Texte intégral
Ouest-France
- Avez-vous été surpris par la déclaration du président de la république ?
Claude Allègre
- « J’ai d’assez bons rapports avec le Président, mais là il m’a beaucoup déçu. Je crois savoir ce qu’il pense sur le fond. Ce n’est pas éloigné de ce que je pense. Mais il s’est laissé aller à faire de la politique politicienne. Quand les intérêts du pays sont en jeu – et c’est le cas – on ne rentre pas dans des petits calculs électoraux. Le Président aurait dû être cohérent avec lui-même, plutôt que de s’intéresser aux voix qui se sont portées sur Charles Pasqua. »
Ouest-France
- Pourquoi, en France, a-t-on tant de mal à reconnaître la diversité et la valeur des langues régionales ?
Claude Allègre
- « Parce-que nous sommes encore sous l’influence de l’état d’esprit napoléonien, et celui de la IIIe République, conditionnés par de vieux impératifs militaires : on a besoin de soldats, tous habillés pareils et disciplinés, pour aller faire la guerre. Cet état d’esprit, que l’on peut aussi qualifier de jacobin, confond égalité et uniformité. Or, c’est une idée fausse : l’égalité n’est pas l’uniformité, c’est même le contraire. C’est la diversité qui est source d’égalité et de richesse. Pour nous, la diversité des langues régionales est une richesse pour la France. Elles ne menacent en rien la langue française, pas plus que la République.
Ouest-France
- La charte européenne peut-elle être interprétée comme un pas vers l’Europe des régions ?
Claude Allègre
- « Certains l’ont interprété de cette façon. Ils ont voulu cette charte pour affaiblir les pays, je pense notamment aux technocrates de Bruxelles auxquels l’Europe des régions convient parfaitement. Plus les pays sont faibles, mieux ils se portent. Ce n’est pas du tout ma position. Ce qui m’intéresse dans cette charte, c’est la reconnaissance des identités et cultures régionales, parce qu’à mes yeux elles contribuent au renforcement de la France, à la prise de conscience de ses racines et de sa diversité.
Ouest-France
- Allez-vous développer les classes bilingues ?
Claude Allègre
- « Nous les développons mais la demande n’est pas considérable.

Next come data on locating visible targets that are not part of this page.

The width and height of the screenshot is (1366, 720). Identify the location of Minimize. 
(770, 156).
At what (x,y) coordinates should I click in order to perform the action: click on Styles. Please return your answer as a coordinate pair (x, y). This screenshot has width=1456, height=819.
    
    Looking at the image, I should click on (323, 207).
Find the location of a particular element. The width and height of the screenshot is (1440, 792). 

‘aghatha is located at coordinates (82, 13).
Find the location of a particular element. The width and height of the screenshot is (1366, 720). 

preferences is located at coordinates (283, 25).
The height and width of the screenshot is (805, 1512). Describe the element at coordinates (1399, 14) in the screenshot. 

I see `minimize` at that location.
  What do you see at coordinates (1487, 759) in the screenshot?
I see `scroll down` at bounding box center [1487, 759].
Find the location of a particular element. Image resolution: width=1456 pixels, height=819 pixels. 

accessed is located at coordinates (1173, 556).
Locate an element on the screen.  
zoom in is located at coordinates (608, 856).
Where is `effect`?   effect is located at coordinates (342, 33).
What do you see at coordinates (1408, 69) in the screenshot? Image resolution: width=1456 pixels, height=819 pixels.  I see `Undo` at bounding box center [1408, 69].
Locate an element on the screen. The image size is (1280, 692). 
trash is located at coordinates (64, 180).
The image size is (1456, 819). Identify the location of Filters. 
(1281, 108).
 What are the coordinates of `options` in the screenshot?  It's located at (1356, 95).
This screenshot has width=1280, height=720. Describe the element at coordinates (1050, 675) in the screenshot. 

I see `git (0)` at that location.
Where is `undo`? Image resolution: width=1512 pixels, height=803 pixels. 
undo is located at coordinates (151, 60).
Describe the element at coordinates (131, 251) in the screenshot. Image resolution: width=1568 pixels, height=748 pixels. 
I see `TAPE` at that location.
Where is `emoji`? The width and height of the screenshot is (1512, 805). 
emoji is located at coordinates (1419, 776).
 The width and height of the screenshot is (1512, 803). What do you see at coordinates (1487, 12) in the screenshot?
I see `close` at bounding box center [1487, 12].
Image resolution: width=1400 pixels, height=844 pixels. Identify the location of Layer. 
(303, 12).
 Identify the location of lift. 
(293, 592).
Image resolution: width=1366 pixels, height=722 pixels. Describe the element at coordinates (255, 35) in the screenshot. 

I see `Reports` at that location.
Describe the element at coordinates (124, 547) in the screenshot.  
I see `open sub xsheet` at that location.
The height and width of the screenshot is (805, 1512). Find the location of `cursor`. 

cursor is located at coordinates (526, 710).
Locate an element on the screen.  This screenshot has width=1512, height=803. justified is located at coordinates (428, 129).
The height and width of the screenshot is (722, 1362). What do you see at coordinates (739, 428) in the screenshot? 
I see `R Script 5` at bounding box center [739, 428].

Je ne comparerais pas les régions, mais la courbe est à peu près partout la même. Il y a une certaine demande de la part des parents dans les classes primaires. Puis cette demande fléchit au collège, encore plus au lycée et reprend un peu à l’Université. Ce dont je ne veux pas, ce sont des obligations d’enseignement. Je ne mets évidemment pas les langues et cultures régionales sur le même plan que le français. Seul le français est et demeurera obligatoire.
Ouest-France
- Les écoles privées, type Diwan en Bretagne, vont vous applaudir mais en même temps réclamer un peu plus de soutien ?
Claude Allègre
- « Les problèmes de Diwan pourront être résolus. Les associations et institutions privées ne sont pas les seules concernées. Actuellement, les enfants qui vont dans ce type d’écoles appartiennent souvent à des familles aisées qui ont de toutes manières de l’argent pour des leçons particulières, je crois par contre que l’accès aux cultures régionales doit être démocratique et doit s’adresser à un public, il faut être vigilant : je ne souhaite pas encourager des mouvements élitistes. »
Ouest-France
- Le ministre de l’intérieur, Jean-Pierre Chevènement, a évoqué un risque de « balkanisation de la France », qu’en pensez-vous ?
Claude Allègre
- « Je respecte toutes les opinions, mais je crois qu’il est encore dans une idéologie jacobine un peu extrême, un peu rigoriste. »
Ouest-France
- Comment rebondir ?
Claude Allègre
- « On a dit de cette charte qu’elle était un symbole. On peut faire sans les symboles. Nous allons poursuivre nos politiques, à l’Éducation nationale, à la Culture. Nous allons continuer d’aider les langues et les cultures régionales, symétriquement aux efforts que nous faisons pour les langues étrangères.